With respect to morphology, shoots began to differentiate from the control explants after the third week. These began to appear green in ca. the fifth week when foliar primordia differentiation was evident (see Figure 2). However, the development of the shoots was notably delayed in the explants cultivated in the presence of kanamycin (Figure 2). Although some foliar primordia developed in the presence of kanamycin, they finally became black and necrotic (data not shown). This may be attributed to the inhibitory effect of kanamycin on the translation process of the plastids (Kapaun JA, Cheng ZM, 1999. HortScience 34: 727–729). Similar effects on organogenesis have already been reported. For example, in the case of apple explants, a total inhibition of shoot regeneration from foliar explants has been observed and the tissues turned chlorotic, and eventually necrotic, with 5 mg L^–1 of kanamycin (Yepes LM, Aldwinckle HS, 1994. Plant Cell Tissue and Organ Culture 37: 257–269).

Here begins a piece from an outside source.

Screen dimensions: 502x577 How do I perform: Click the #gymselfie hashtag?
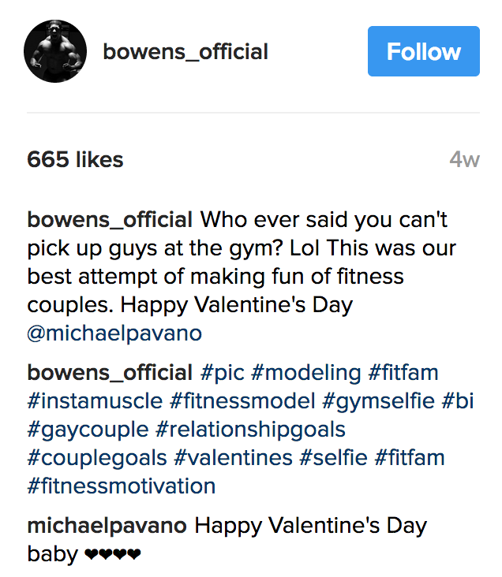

In Vitis vinifera, concentrations of at least 4 mg L^–1 of kanamycin inhibit root formation in shoots obtained from micro cuttings (Perós JP, Torregrosa L, Berger G, 1998. Journal of Experimental Botany 49: 171–179). The inhibitory effect of kanamycin has also been demonstrated during the somatic embryogenesis of walnuts, through the inhibition of the formation of secondary embryos cultivated in the presence of 100 mg L^–1 of kanamycin (Tang H, Ren Z, Krczal G, 2000. Plant Cell Reports 19: 881–887).

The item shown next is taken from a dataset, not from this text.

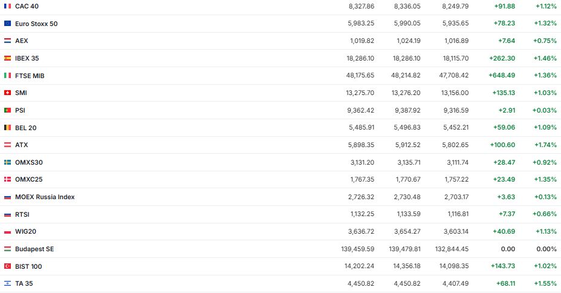Click the Sweden flag icon beside OMXS30

(7, 162)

One–way ANOVA tests applied to the results obtained in this study indicated a statistically significant difference at day 15 between the relative growth means from one level to another, at the 95 % confidence level (see Table 1). The Tukey multiple range tests indicated statistically significant differences between the control and the treatments with 150, 300 and 600 mg L^–1 of kanamycin, as well as between the treatment with 75 and those with 150, 300 and 600 mg L^–1 of kanamycin (data not showed). There was a statistically significant difference after day 30 between the control and all the levels assayed, although there was no statistically significant difference between these (see Table 2). In spite of there being no statistically significant difference between treatments after day 30, it was obvious that 150 mg L^–1 of kanamycin is the optimal concentration for the selection of transformed banana cells, as this was the minimum concentration at which inhibition of growth and of organogenesis were observed. This contrasts with the treatment with 75 mg L^–1 of kanamycin in which, notwithstanding that morphogenesis was inhibited, RG was 60–70 % higher than in the other treatments that allowed some escapes. The concentration of 150 mg L^–1 reported here is higher than that reported (100 mg L^–1) for explant regeneration by organogenesis (May GD, Afza R, Mason HS, Wiecko A, Novak FJ, Arntzen CJ, 1995. Biotechnology 13: 486–492). In that study, the kanamycin concentration did not allow a good selection of transformed explants. Another study reported 100 mg L^–1 of kanamycin for the selection and regeneration of bombarded embryogenic cells. This concentration made it possible to select individual transformed cells (Becker DK, Dugdale B, Smith MK, Hardin RM, Dale JL, 2000. Plant Cell Reports 19: 229–234).

The inhibition of bud formation in banana explants in the presence of kanamycin, and their delayed growth in relation to the control, indicated that this antibiotic is a good selective agent for the development of transformation protocols for banana. It is probable that the transformed cells will be able to metabolise the kanamycin and form new buds, even at high kanamycin concentrations, and in this way generate transformed plants.